**Work to do**
Can you rewrite the paragraph beginning "Recent judicial developments affect the status" in the insurance circular letter below as a brief list that keeps its main facts?

**Text to read**
--------------------------------------------------

New York State seal

November 20, 1991

SUBJECT: INSURANCE

WITHDRAWN

Supplement No. 1 to Circular Letter No. 16 (1991)

TO: MOTOR VEHICLE INSURERS AND SELF-INSURERS, WORKERS' COMPENSATION INSURERS, AND INSURANCE PRODUCER ORGANIZATIONS

RE: 1) STAY ON IMPLEMENTATION OR ENFORCEMENT OF CERTAIN ASPECTS INVOLVING THE STATUTORY INCREASE IN NO-FAULT WAGE LOSS BENEFITS PURSUANT TO CHAPTER 320 OF THE LAWS OF 1991 AND THE 22ND AMENDMENT TO REGULATION 68 (11 NYCRR 65)

2) AMENDMENT 22-A CORRECTION OF 22ND AMENDMENTS INADVERTENT OMISSION OF NO-FAULT GEOGRAPHICAL LIMITATION.

Recent judicial developments affect the status of parts of the 22nd Amendment to Regulation 68 (11 NYCRR 65), implementing Chapter 320 of the Laws of 1991 ("Chapter 320"), which became effective on November 12, 1991. The 22nd Amendment was promulgated on October 11, 1991 as an emergency measure and became effective on October 22, 1991. In addition, Amendment 22-A has been promulgated, correcting an inadvertent omission in the 22nd Amendment.

A. Temporary Restraining Order

A legal action was instituted against the Superintendent of Insurance in State Supreme Court, Albany County (Index No. 6972-91), challenging the constitutionality of applying that portion of Chapter 320 which increases the maximum monthly No-Fault benefit for loss of earnings from work from $ 1,000 to $ 2,000 for claims arising under policies issued prior to November 12, 1991 and policies which are "mandatorily renewed" on and after that date. On October 29, 1991, Justice Harold J. Hughes issued a Temporary Restraining Order (TRO), which is currently in effect. The TRO provides:

ORDERED that...Salvatore R. Curiale, as Superintendent of Insurance of the State of New York, be and he is hereby stayed, enjoined and restrained from further action to implement or enforce, with respect to policies of insurance issued prior to the effective date of Chapter 320 of the Laws of 1991 and mandatory renewals thereof, the provisions of said Chapter 320 of the Laws of 1991 insofar as it purports to amend paragraph 2 of sub-section (a) of section 5102 of the Insurance Law.

Neither the Court nor the plaintiffs in this action have elaborated on what is meant by "mandatory renewals" in this context, although the plaintiffs' papers refer to the nonrenewal provisions of Section 3425 of the Insurance Law. The Insurance. Department is seeking clarifications, modifications or elimination of this TRO through the judicial process. The TRO does not apply, however, to:

1. Wage loss provisions of Chapter 320 in regard to policies issued on and after November 12, 1991 that are new or renewals that are not "mandatory renewals";

2. Optional Basic Economic Loss (OBEL) coverage; and

3. Provisions of the 22nd Amendment addressing other matters not contained in Chapter 320.

The Department will enforce and implement those provisions of Chapter 320 and Regulation 68 to which the Temporary Restraining Order does not apply.

--------------------------------------------------

**Entries supplied**
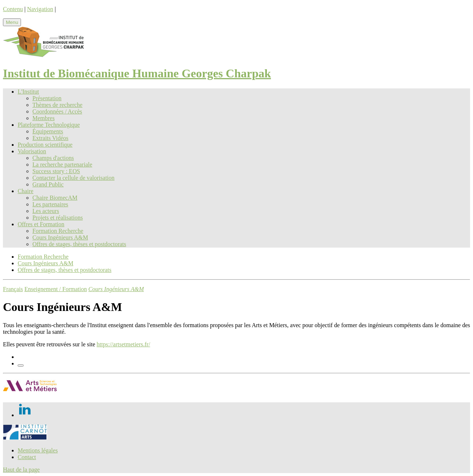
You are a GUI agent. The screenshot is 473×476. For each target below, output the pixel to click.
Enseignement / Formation (56, 289)
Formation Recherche (58, 231)
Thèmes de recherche (57, 105)
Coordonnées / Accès (57, 111)
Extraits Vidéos (50, 138)
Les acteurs (46, 211)
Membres (43, 118)
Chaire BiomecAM (55, 197)
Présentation (47, 98)
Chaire (25, 191)
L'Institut (28, 91)
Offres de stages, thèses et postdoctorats (79, 244)
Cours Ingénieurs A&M (60, 237)
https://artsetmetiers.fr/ (123, 344)
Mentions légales (38, 450)
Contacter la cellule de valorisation (73, 178)
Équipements (48, 131)
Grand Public (48, 184)
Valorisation (32, 151)
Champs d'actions (53, 158)
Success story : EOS (56, 171)
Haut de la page (21, 469)
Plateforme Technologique (49, 125)
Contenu (13, 9)
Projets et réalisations (57, 217)
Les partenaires (50, 204)
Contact (27, 457)
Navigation (40, 9)
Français (13, 289)
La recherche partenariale (62, 164)
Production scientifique (45, 144)
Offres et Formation (41, 224)
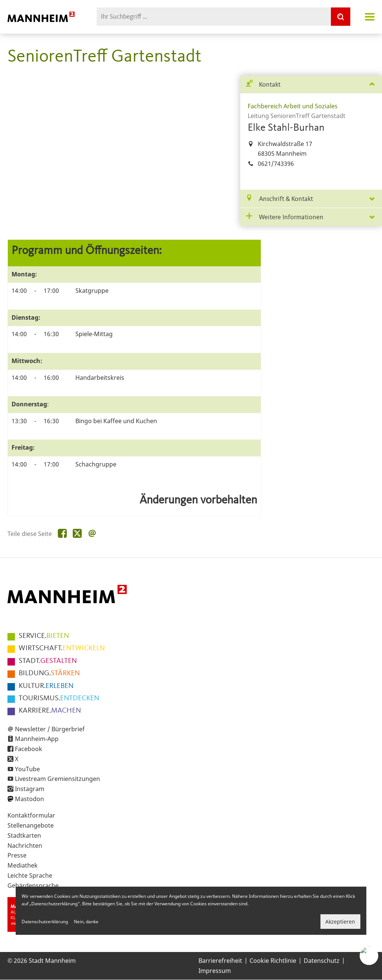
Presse (17, 855)
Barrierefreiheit (220, 961)
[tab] (311, 84)
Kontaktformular (31, 815)
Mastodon (29, 799)
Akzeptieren (340, 921)
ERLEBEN (46, 686)
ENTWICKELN (62, 648)
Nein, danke (86, 921)
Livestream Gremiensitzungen (57, 779)
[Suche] (341, 17)
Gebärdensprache (33, 885)
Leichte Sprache (30, 875)
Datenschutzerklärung (45, 921)
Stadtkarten (24, 835)
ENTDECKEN (59, 698)
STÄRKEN (49, 673)
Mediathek (22, 865)
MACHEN (50, 711)
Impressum (215, 970)
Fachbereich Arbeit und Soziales (293, 106)
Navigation (369, 17)
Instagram (30, 789)
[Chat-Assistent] (369, 956)
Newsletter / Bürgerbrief (50, 729)
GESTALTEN (48, 661)
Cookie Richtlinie (273, 961)
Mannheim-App (36, 739)
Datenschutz (322, 961)
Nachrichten (25, 845)
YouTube (27, 769)
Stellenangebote (30, 825)
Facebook (29, 749)
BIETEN (44, 636)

--------------------------------------------------

**Solution for this task**
- Recent judicial developments affect the status of parts of the 22nd Amendment to Regulation 68 (11 NYCRR 65).
- The 22nd Amendment implements Chapter 320 of the Laws of 1991, which took effect November 12, 1991.
- The 22nd Amendment was promulgated October 11, 1991 as an emergency measure and took effect October 22, 1991.
- Amendment 22-A has been promulgated to correct an inadvertent omission in the 22nd Amendment.